ACTIVITY —
Set down without change every line from the line that contains "At what coordinates" through the end of the listing, and only those lines. No pictures.
:: GIVEN DATA
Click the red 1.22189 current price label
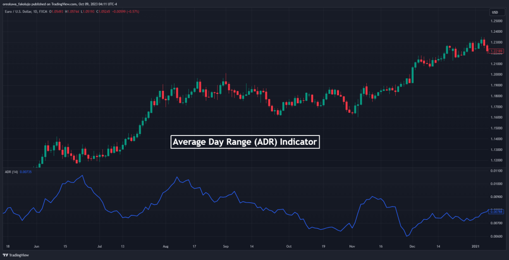The height and width of the screenshot is (260, 509). pos(496,51)
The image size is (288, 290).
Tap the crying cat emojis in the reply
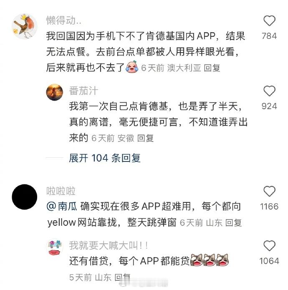pyautogui.click(x=210, y=260)
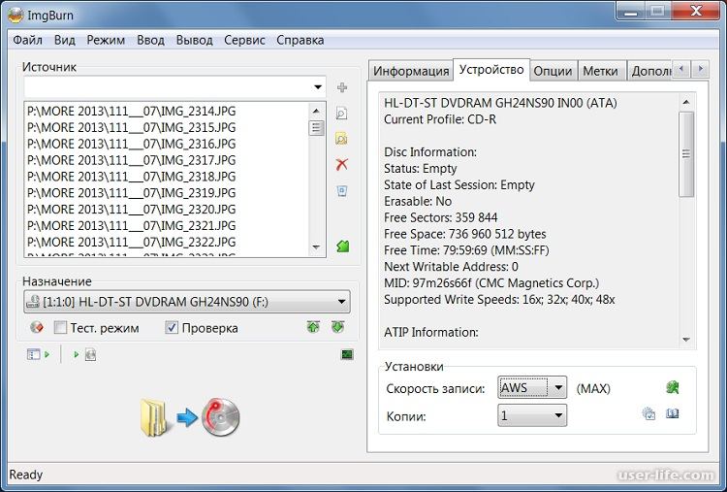Click the add plus icon beside Источник
The width and height of the screenshot is (727, 492).
tap(341, 88)
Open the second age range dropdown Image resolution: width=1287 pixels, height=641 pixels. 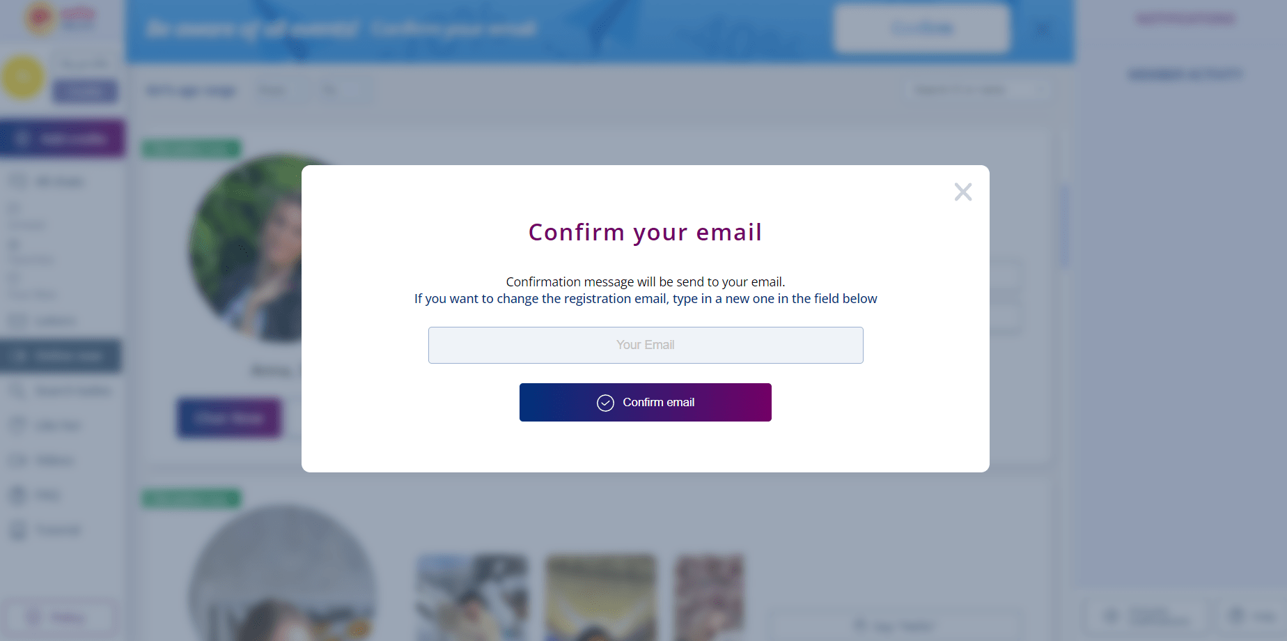pyautogui.click(x=343, y=91)

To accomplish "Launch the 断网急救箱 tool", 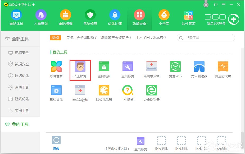I will pos(152,69).
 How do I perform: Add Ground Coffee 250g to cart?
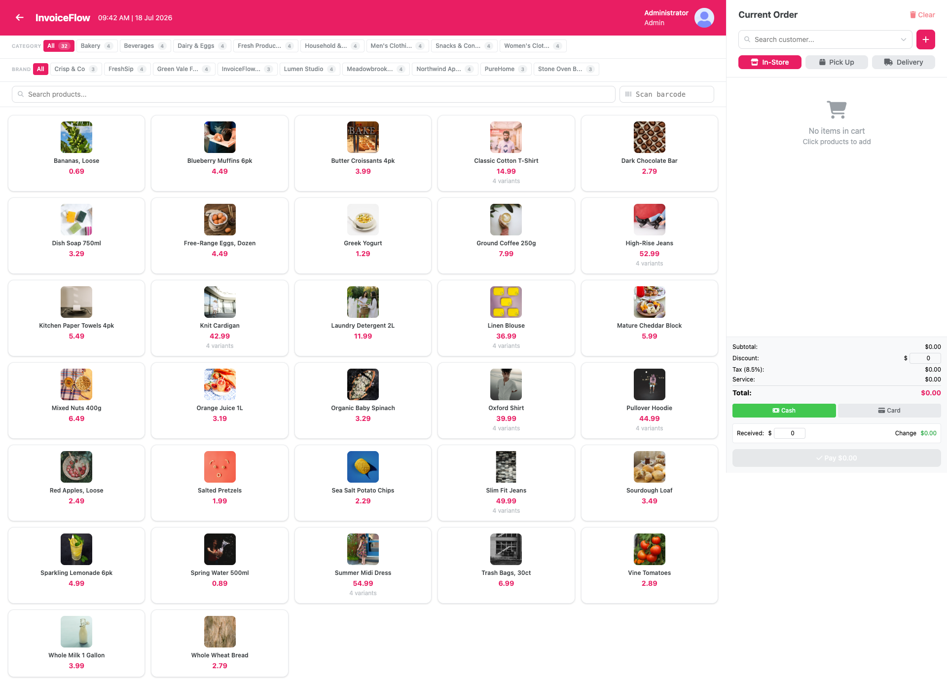pyautogui.click(x=506, y=236)
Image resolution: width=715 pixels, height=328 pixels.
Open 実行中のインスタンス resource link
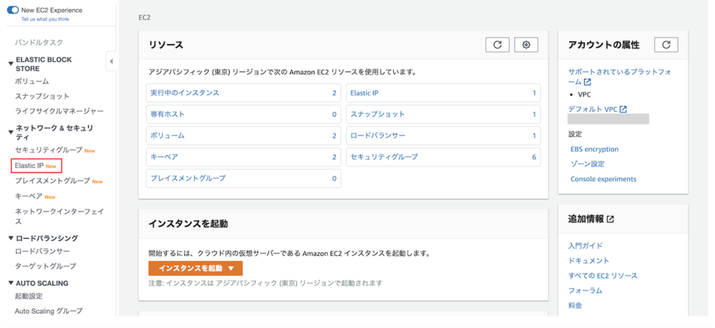[184, 93]
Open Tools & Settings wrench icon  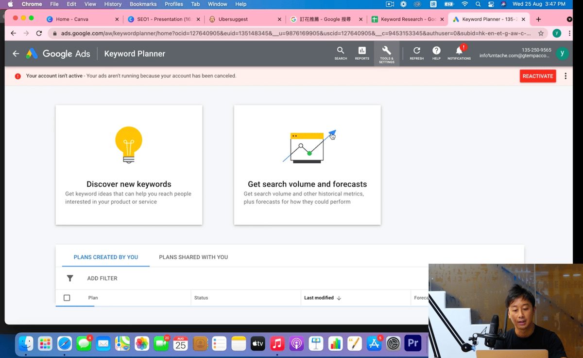point(387,51)
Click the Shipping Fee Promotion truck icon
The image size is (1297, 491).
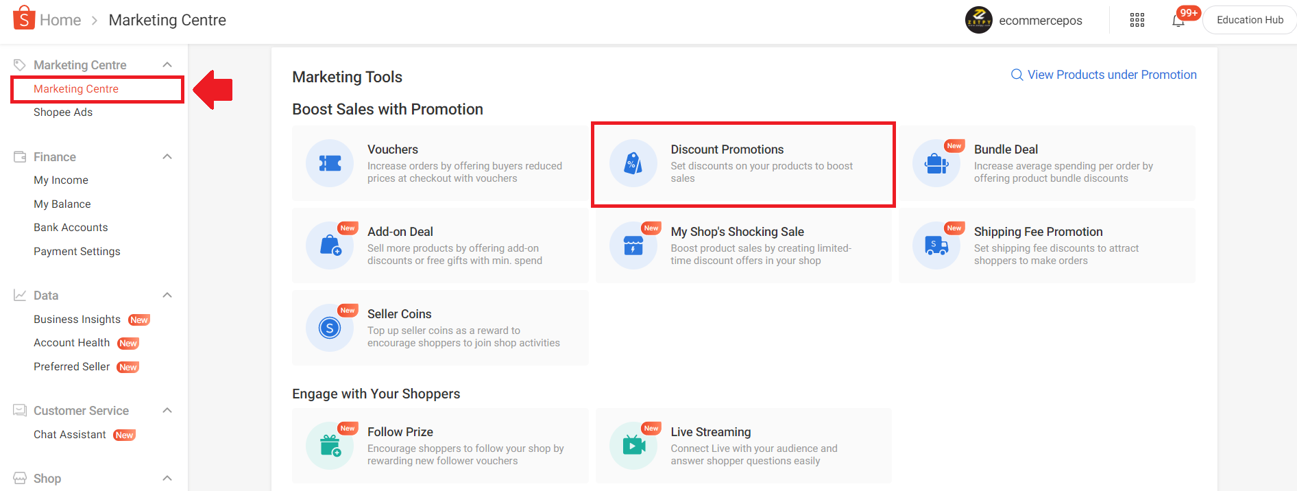(936, 246)
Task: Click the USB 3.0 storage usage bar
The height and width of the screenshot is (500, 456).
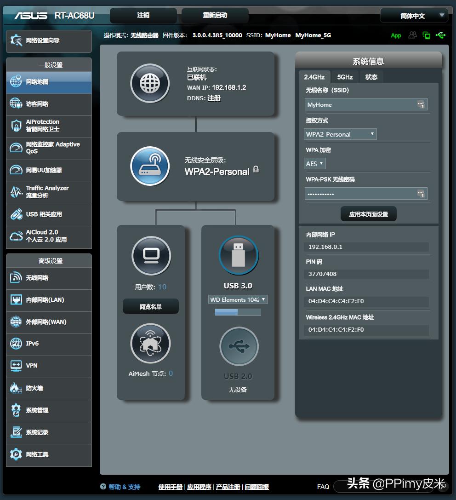Action: pos(238,312)

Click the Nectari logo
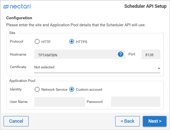tap(17, 7)
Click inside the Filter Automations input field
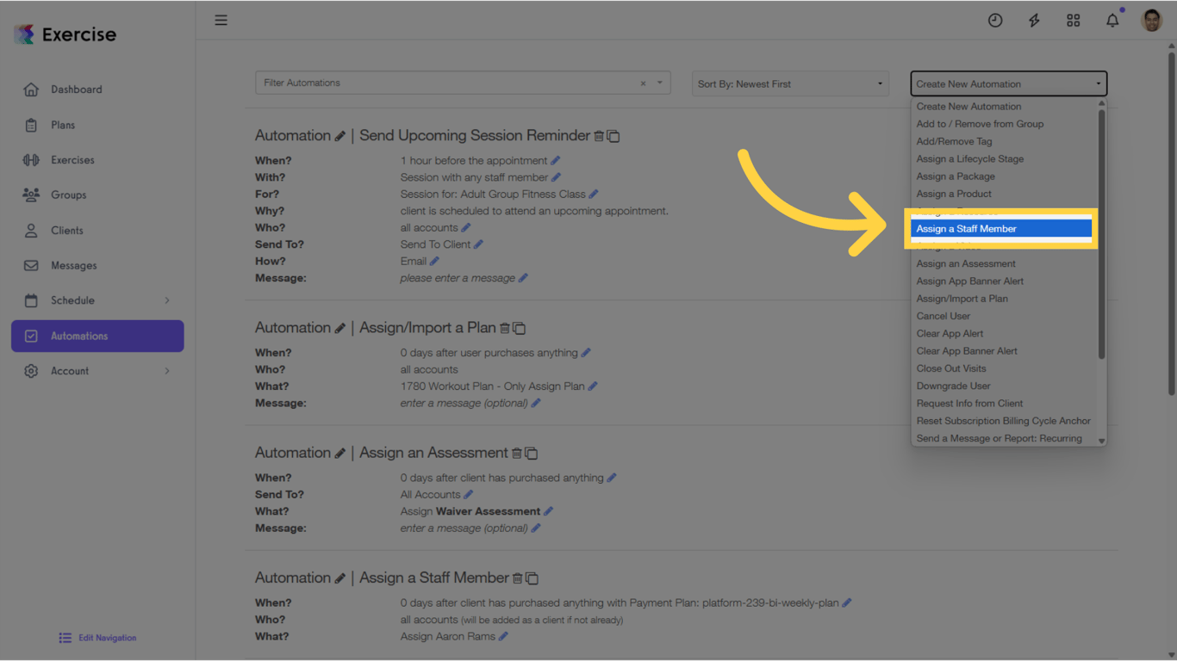Viewport: 1177px width, 661px height. coord(431,83)
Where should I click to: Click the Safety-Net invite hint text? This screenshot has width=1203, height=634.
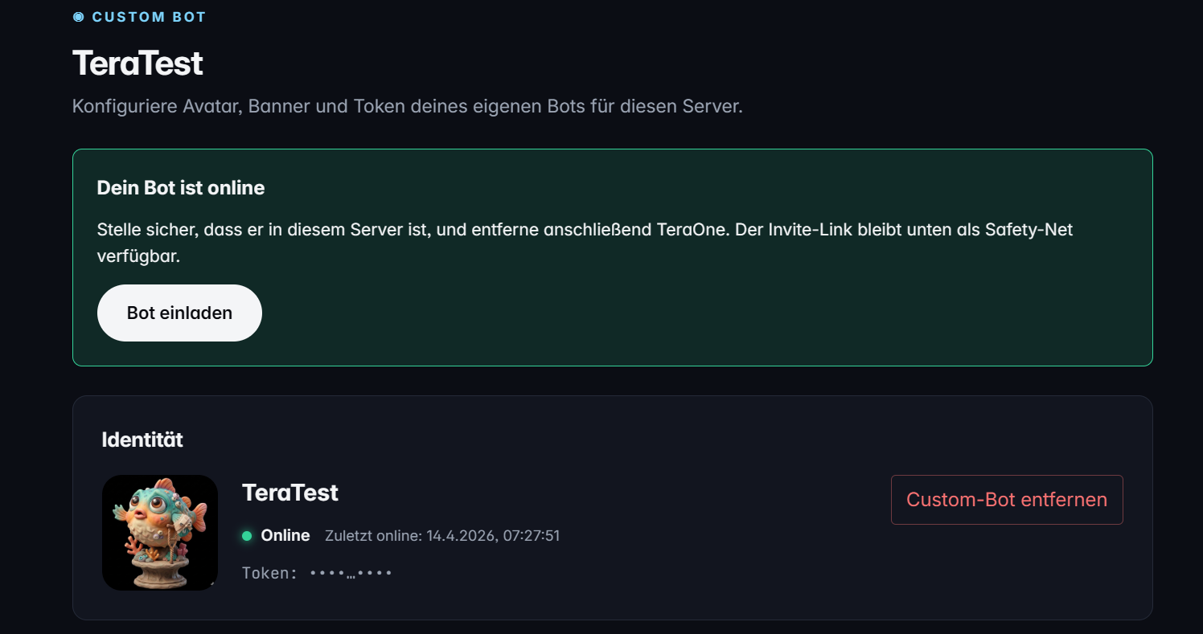(585, 242)
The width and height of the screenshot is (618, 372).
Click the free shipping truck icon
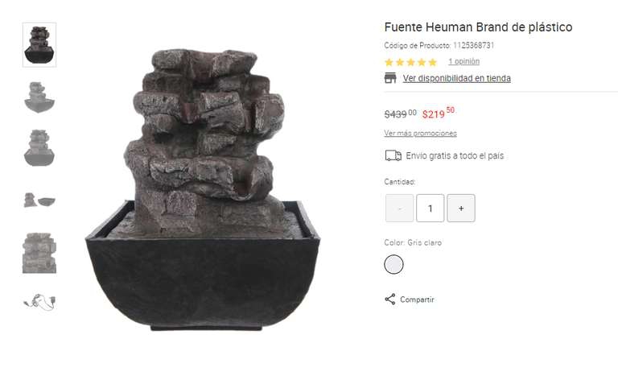[393, 155]
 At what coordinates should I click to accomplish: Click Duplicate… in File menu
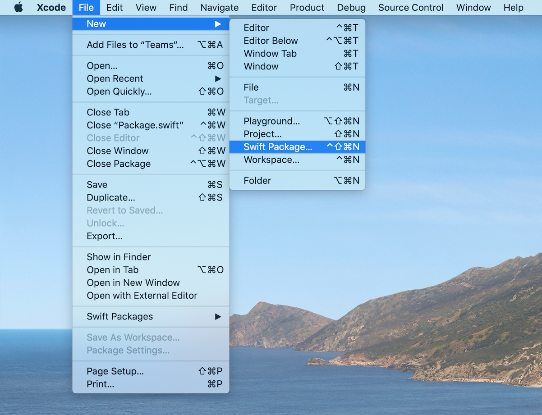(111, 197)
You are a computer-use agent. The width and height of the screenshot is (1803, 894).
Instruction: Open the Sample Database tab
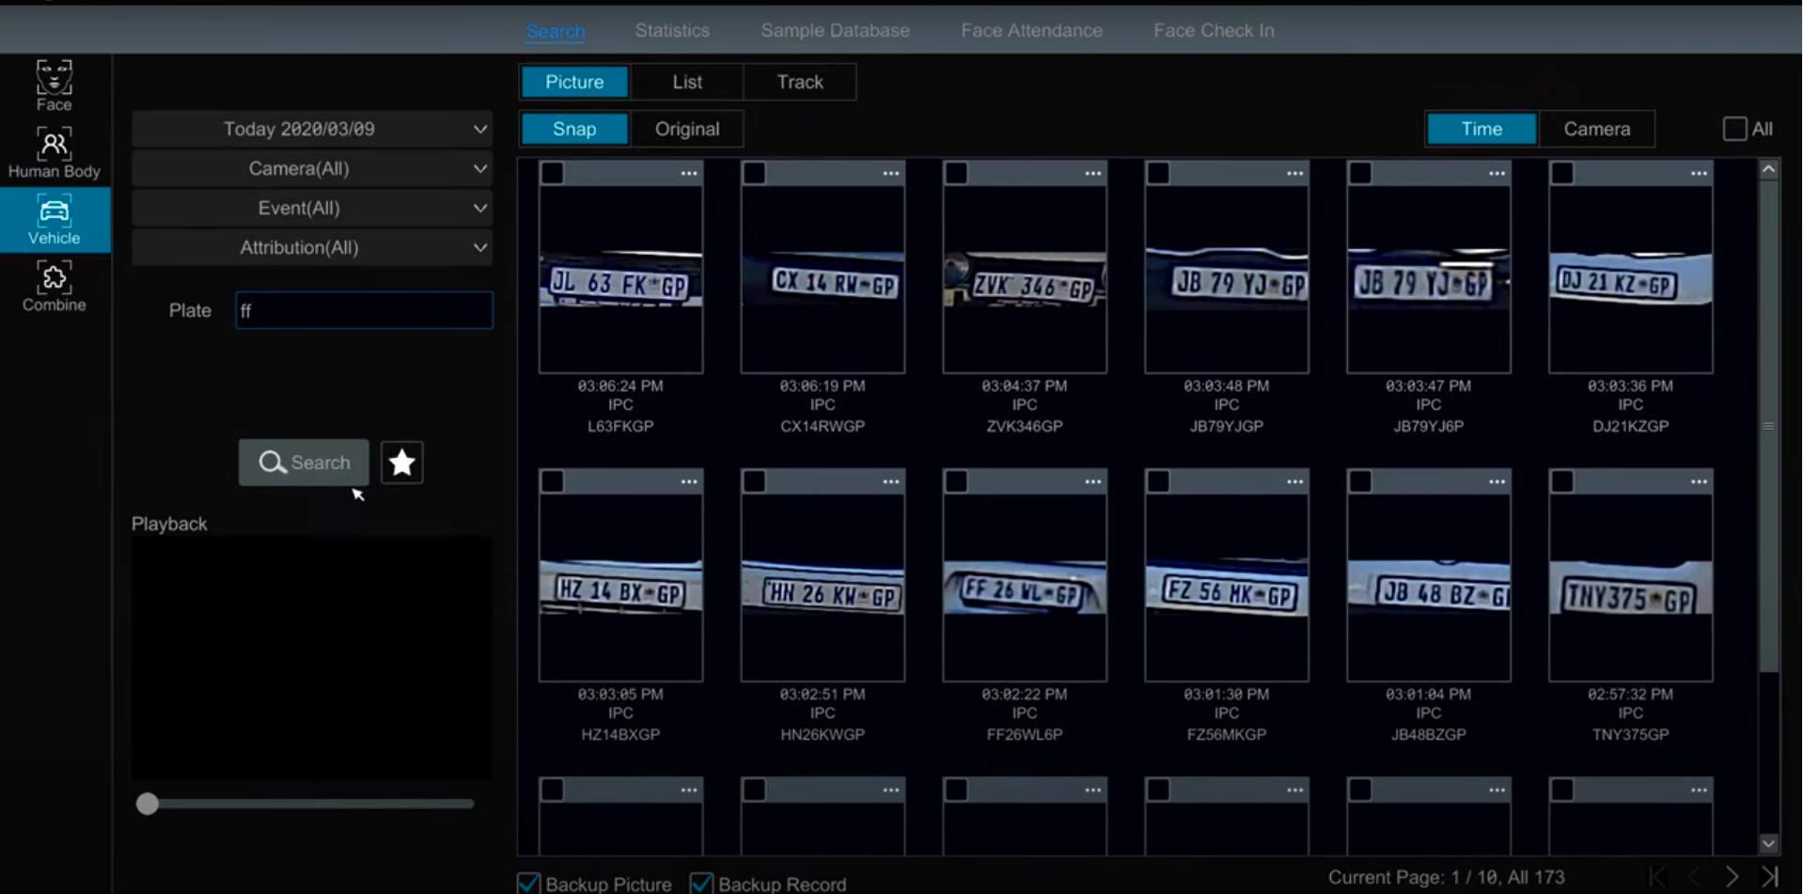pyautogui.click(x=835, y=30)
::::
FINISHED TASK —
 At what coordinates should I click to accomplish: Click Duplicate… in File menu
(111, 197)
You are a computer-use agent. The width and height of the screenshot is (1803, 894).
Instruction: Open the Sample Database tab
pyautogui.click(x=835, y=30)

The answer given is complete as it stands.